- damerauCmpDir.py : It compares the files in two folders, returning the normalized Damerau-Levenshtein distance for each common file. The Damerau-Levenshtein used is the developed by Geoffrey Fairchild and available at https://github.com/gfairchild/pyxDamerauLevenshtein.
- jaroCmpDir.py : It compares the files in two folders, returning the normalized Jaro-Winkler distance for each common file. The Jaro-Winkler implementation is the available at https://pypi.python.org/pypi/jellyfish.
- eqCmpDir.py : It compares the files in two folders, returning the percentage of words in file 1 which are also present in file 2.
- img2txt.py : Script which executes the OCRopy OCR process (Binarization, Segmentation, and Recognition). Please configure dirOcropy variable to indicate the OCRopus path.
- ocrFolder.py : Script which executes the img2txt (OCR) script to each jpg file available at the input folder.
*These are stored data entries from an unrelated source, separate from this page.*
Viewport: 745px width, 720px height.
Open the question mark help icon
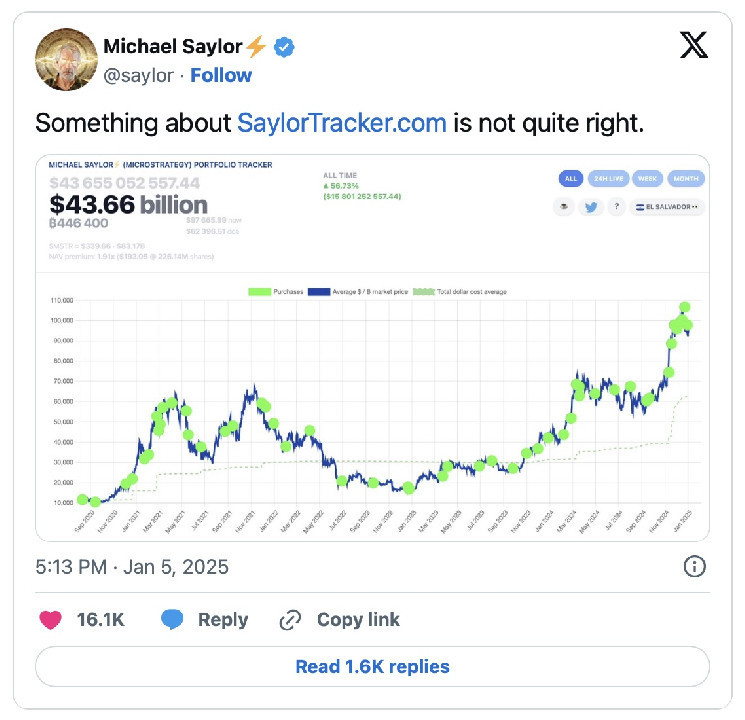click(x=617, y=207)
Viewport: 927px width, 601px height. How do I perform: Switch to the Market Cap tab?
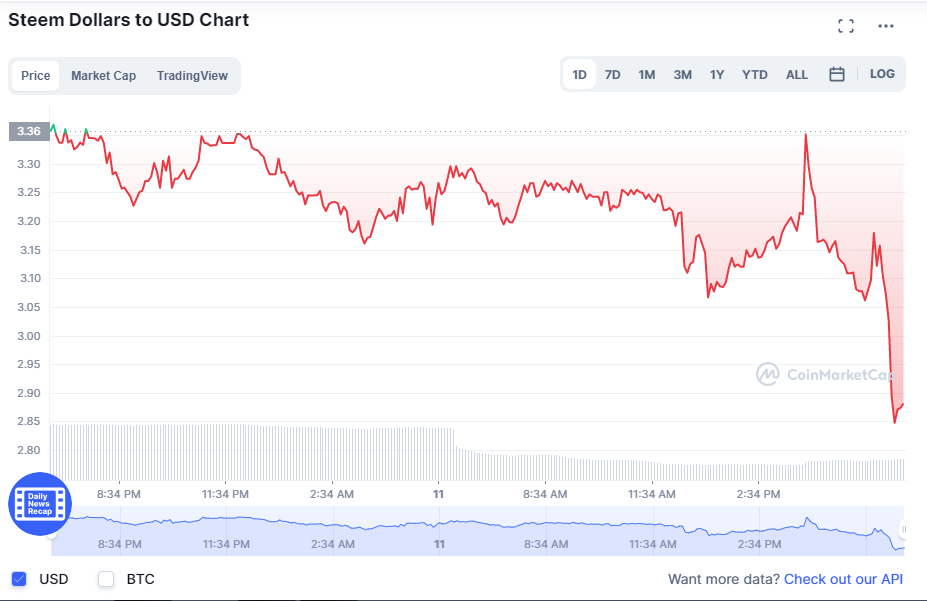tap(103, 76)
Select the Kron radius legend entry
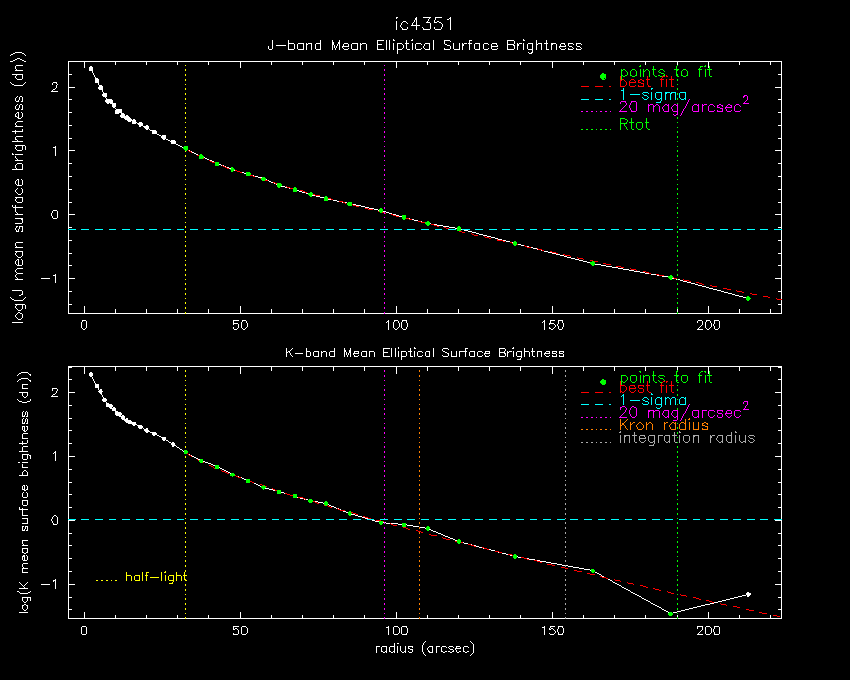Image resolution: width=850 pixels, height=680 pixels. 664,425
Paper: Icaro Alzuru, Andréa Matsunaga, Maurício Tsugawa, and José A.B. Fortes, Cooperative Human-Machine Data Extraction from Biological Collections, 2016 IEEE 12th International Conference on eScience, 2016 IEEE 12th International Conference on e-Science (e-Science), Baltimore, MD, 2016, pp. 41-50. doi.org/10.1109/eScience.2016.7870884
License: Apache 2.0 (read License)
HuMaIN is funded by a grant from the National Science Foundation's ACI Division of Advanced Cyberinfrastructure (Award Number: 1535086). Any opinions, findings, and conclusions or recommendations expressed in this material are those of the author(s) and do not necessarily reflect the views of the National Science Foundation.